* [REQUIRED WORK]
Beginning at the line with "This screenshot has height=746, width=940." in the records below, return each line up to and including the last, exactly as it stands, but not the pictures.

(Stored data)

-------------------------

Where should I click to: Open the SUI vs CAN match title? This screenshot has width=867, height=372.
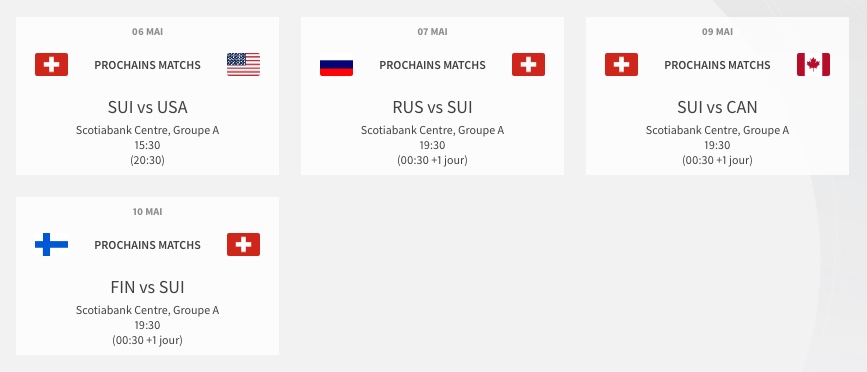pyautogui.click(x=717, y=107)
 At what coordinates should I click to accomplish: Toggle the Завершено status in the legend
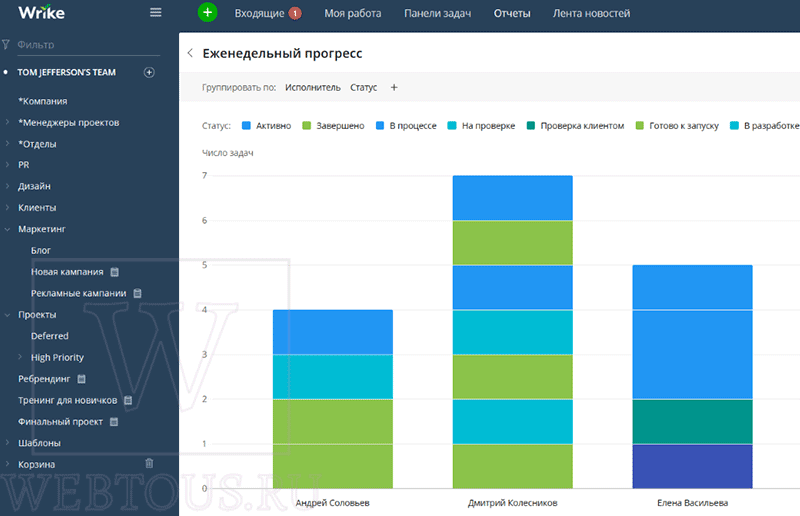(x=334, y=126)
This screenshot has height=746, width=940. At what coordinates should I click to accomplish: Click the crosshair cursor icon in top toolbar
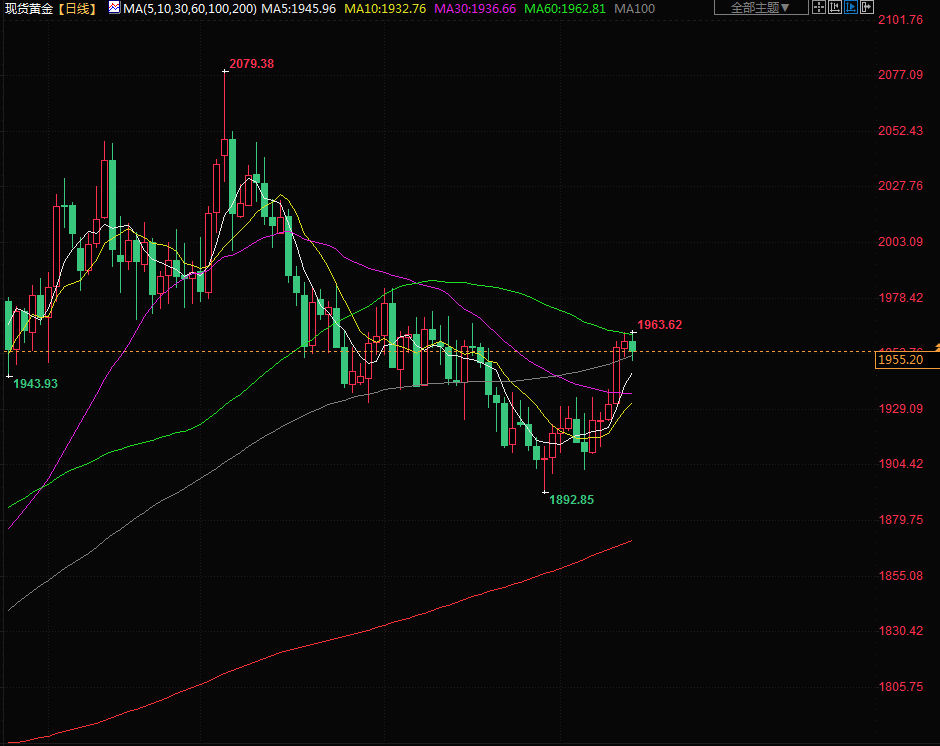(819, 8)
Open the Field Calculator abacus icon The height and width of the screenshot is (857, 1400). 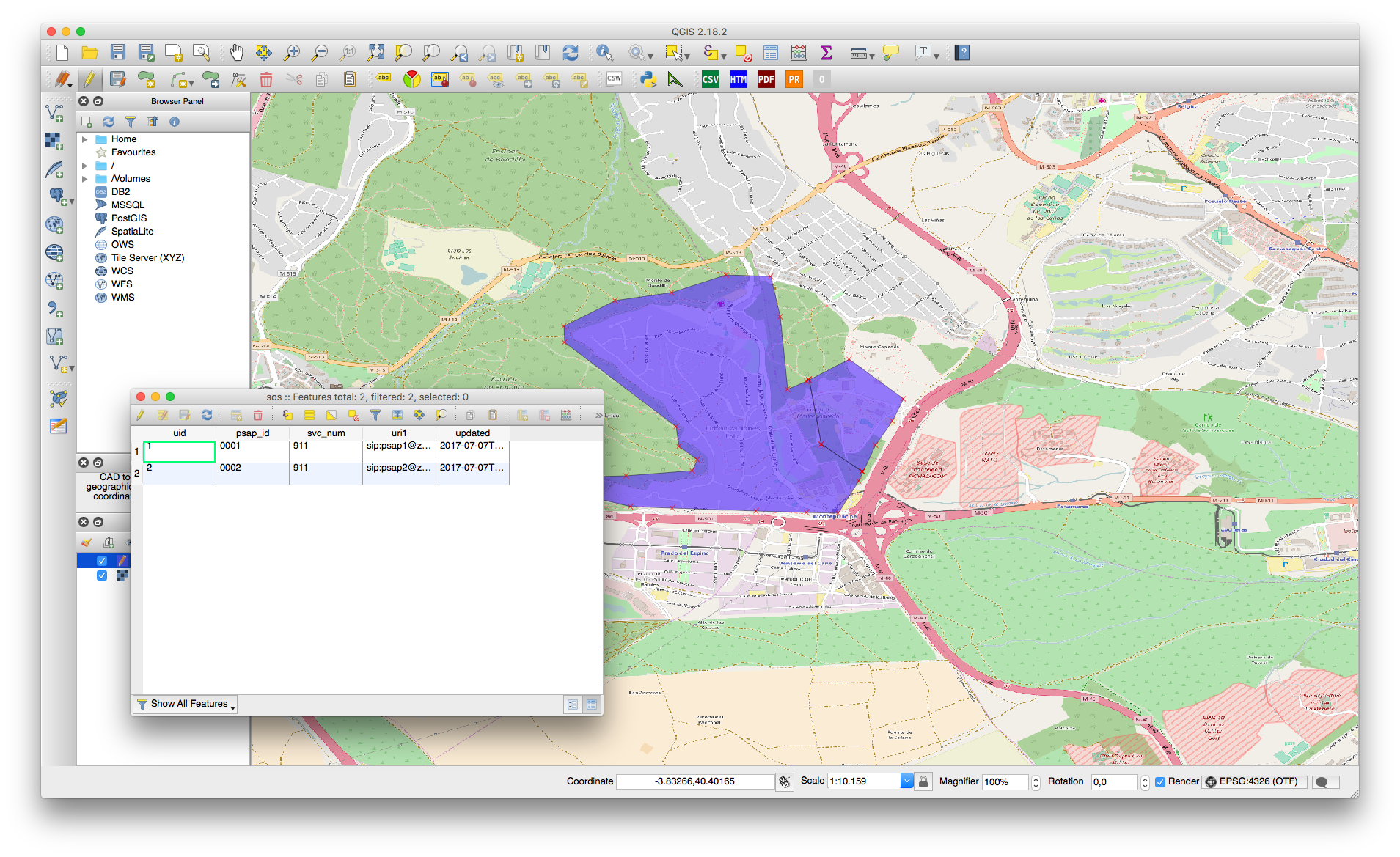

-------------------------

* [TASK SOLUTION]
This screenshot has height=746, width=940. At what coordinates should I click to accomplish: Click the crosshair cursor icon in top toolbar
(819, 8)
Open the Field Calculator abacus icon The height and width of the screenshot is (857, 1400). 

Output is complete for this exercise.